**İstek:**
Verilen metne göre, sözde bir gazetecinin nefret söyleminde hedef aldığı hahamın adını yazın.

**Verilen metin:**
Gülmeyi unutan insanlık

Mois GABAY Köşe Yazısı
11 Ağustos 2021 Çarşamba

Kanıtlayacak birşeyiniz varsa özgür değilsinizdir...

Geçtiğimiz iki hafta boyunca ormanlarımızla beraber yüreklerimizin de yandığı, yaşamın bedelinin gittikçe ağırlaştığı kabus dolu günler geçirdik.Tüm bu acının içerisinde yangının daha ilk günlerinde Türk Yahudileri konusunda araştırmalar yapan Aşkenaz Cemaatimizin değerli hahamı Rav Mendy Chitrik’i hedef alan, onu yangının sanki sorumlusuymuş gibi göstermeye çalışan sözde bir gazetecinin nefret söylemini utançla okuduk. Neden yaşanan her elim olay sonrasında birileri ne yapıp edip konuyu ‘Yahudi’ ile ilişkilendiriyor ve bizler de haklılığımızı kanıtlamaya çalışıyorduk? Neden bizlerin bir açıklama yapmasına, tepki göstermemize bile gerek kalmadan yargı mercileri, kamuoyu “Bu tipik Ortaçağ antisemitizmi” diyebilecek bilgi, irade ve kararlılığa sahip değiller? Sürekli bir haklılığımızı ‘kanıtlama’ içinde olmak bizi ne kadar özgür kılabilir? Yaşanan onca acının içinde “Sen de buna mı takıldın?” demeyin değerli dostlarım. Ormanlarımız yanarken yaşadığımız kaos ortamı, kimi siyasilerin tuhaf açıklamaları, güvensizliklerimiz, nefret ve hedef göstermeler derken, kısaca tüm bu duyguların merkezinde ortak ideallerimizden uzaklaşıp, birbirimizi dinleyemeyecek kadar dolmamız bulunmuyor mu? Vatanını seven hangi insan ormanlarımız yanarken mutlu olabilir?

**Veri kümesinden kesit:**
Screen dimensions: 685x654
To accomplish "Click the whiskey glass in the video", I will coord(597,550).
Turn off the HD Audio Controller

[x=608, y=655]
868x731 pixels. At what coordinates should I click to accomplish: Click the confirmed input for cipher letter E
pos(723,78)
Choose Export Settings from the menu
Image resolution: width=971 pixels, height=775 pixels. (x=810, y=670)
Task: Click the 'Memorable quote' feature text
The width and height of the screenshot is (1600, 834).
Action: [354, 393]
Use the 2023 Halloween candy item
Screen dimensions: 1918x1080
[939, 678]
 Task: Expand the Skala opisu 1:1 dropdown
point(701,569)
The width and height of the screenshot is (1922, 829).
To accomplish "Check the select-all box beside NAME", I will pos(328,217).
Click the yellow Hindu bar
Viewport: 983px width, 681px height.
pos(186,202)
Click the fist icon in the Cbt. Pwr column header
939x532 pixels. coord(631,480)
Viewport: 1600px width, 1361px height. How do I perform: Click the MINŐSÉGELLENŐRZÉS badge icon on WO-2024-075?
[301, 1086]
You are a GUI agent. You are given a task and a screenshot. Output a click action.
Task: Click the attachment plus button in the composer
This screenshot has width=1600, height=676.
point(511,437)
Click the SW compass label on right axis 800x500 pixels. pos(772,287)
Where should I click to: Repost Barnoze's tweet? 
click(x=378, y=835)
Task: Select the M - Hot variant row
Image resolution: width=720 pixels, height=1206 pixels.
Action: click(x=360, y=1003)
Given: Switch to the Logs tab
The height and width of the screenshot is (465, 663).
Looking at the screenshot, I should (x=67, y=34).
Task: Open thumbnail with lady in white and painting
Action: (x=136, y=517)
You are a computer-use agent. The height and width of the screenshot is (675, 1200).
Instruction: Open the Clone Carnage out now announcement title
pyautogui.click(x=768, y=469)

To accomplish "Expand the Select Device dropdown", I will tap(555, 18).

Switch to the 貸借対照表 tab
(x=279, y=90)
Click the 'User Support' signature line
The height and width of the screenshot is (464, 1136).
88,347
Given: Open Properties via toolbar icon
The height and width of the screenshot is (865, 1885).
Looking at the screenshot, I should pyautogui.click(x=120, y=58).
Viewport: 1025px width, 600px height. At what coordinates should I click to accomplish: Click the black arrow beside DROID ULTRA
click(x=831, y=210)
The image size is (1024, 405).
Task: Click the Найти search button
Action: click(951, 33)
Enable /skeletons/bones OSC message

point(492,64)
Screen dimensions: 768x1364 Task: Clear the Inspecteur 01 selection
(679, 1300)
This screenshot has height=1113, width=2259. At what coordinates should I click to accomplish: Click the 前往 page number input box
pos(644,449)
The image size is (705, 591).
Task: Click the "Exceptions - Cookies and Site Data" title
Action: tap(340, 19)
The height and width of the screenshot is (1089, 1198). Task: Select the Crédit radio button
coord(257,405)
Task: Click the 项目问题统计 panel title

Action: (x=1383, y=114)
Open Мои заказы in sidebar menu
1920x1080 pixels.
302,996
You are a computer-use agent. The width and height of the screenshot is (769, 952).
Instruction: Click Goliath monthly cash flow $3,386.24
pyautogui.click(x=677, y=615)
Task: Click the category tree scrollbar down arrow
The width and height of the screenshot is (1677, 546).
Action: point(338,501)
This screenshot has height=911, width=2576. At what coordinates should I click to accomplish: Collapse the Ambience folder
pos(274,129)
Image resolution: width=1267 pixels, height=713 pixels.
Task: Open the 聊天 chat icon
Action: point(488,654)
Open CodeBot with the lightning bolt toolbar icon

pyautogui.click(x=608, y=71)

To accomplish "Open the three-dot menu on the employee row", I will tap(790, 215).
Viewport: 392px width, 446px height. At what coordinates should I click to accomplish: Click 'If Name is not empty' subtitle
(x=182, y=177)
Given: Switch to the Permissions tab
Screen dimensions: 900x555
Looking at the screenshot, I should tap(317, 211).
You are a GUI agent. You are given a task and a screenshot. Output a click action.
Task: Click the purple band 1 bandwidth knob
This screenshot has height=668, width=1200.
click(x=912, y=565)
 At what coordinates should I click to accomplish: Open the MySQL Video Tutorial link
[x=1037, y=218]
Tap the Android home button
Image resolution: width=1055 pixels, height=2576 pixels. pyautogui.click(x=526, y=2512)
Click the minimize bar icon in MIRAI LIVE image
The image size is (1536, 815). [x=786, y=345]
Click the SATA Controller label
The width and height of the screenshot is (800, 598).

**Tamamlanan görev:**
Rav Mendy Chitrik